Brilliant PIMPERS .......now take a few billion of that Bond toilet paper and buy some physical.....oh wait....you'll own "paper gold"........too bad soo sad......you'll own shit
LOL, Welcome aboard the Gold Train PIMPCO...its only been going up 11 years in a row.
Two points:
1) The markets have chosen gold and silver as money over several thousand years.
Over the past 100 years governments have haplessly been fighting the markets and trying to legislate gold and silver money out of existence using paper legal tender laws. Now their central bank creations are collapsing our economies and gold and silver are reasserting themselves in the market.
2) The real price of gold adjusted for true consumer goods inflation before the Boskin/Greenspan rewrite of CPI calcs in 1992 is something very different than presented above. See: http://www.fgmr.com/real-gold-price.html
Look at that chart. Especially all you "China Hard Landing" fools. China is set to boom.
Maybe, but rather have physical PM's in my possession over any Chinese stocks. Gamble your money away if it makes you happy, I will stick with what cant be printed away by banksters, or chinese criminal bureaucrats.
I only recommend silver.
i am wildly bullish on silver. Above ground supplies are so damned low.
Good news? We won't know quite yet. From FT:
CFTC urged to act on position limitsThere is a lot more silver above ground than some silver bulls think. Bullion silver and total silver is commonly conflated, but most silver is not in bullion form.
Regarding PIMCO, do they really think TIPS hedge against inflation, or do they realize TIPS only hedge against a reported statistic that supposedly tracks inflation?
Most telling of all, however, is this: The possibility of total currency collapse is summarily dismissed, as always. So hedging against that scenario is entirely worthless, even if the scenario is disastrous for the non-hedged. It just cannot happen, so no reason to factor it in.
It just can't not happen...soon.
There, fixed it for ya.

- Supplied information -
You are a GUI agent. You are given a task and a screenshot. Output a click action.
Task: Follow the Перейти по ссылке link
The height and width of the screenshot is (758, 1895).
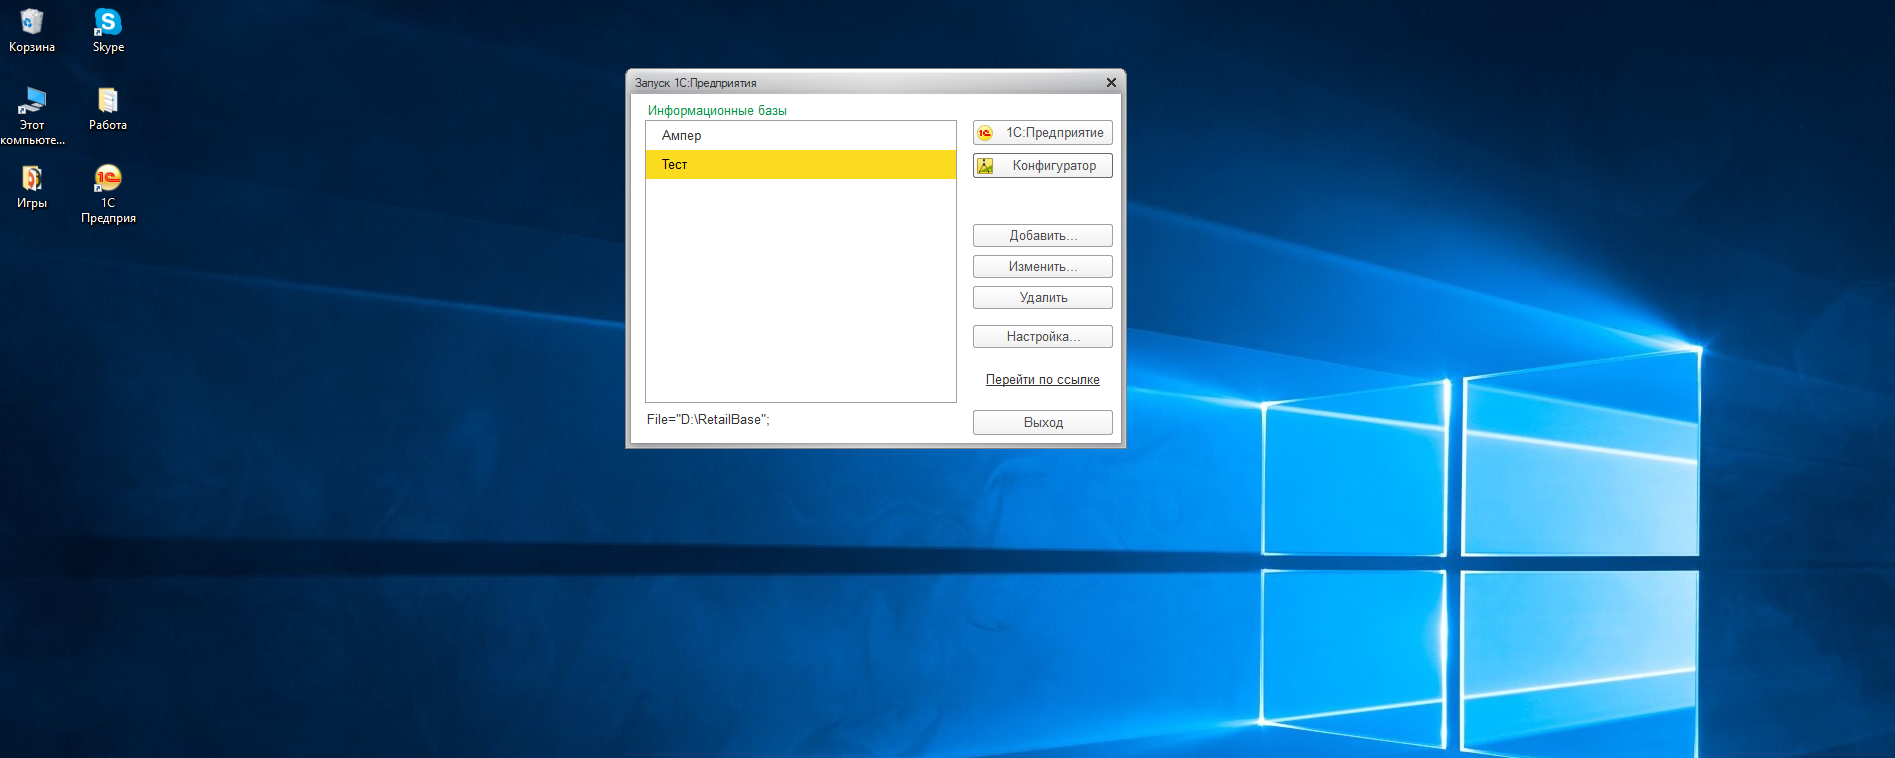coord(1043,380)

- To do -
Decide whether each statement below agrees with the comment thread about gold and silver above, answering yes or no and quoting the words from the thread that settle it. (a) One commenter says gold has gone up 11 years in a row. (b) The commenter who is wildly bullish on silver says above-ground supplies are plentiful. (c) The thread dates the Boskin/Greenspan rewrite of CPI calculations to 2002.

- Your solution -
(a) Yes: "its only been going up 11 years in a row."
(b) No: "Above ground supplies are so damned low."
(c) No: "before the Boskin/Greenspan rewrite of CPI calcs in 1992"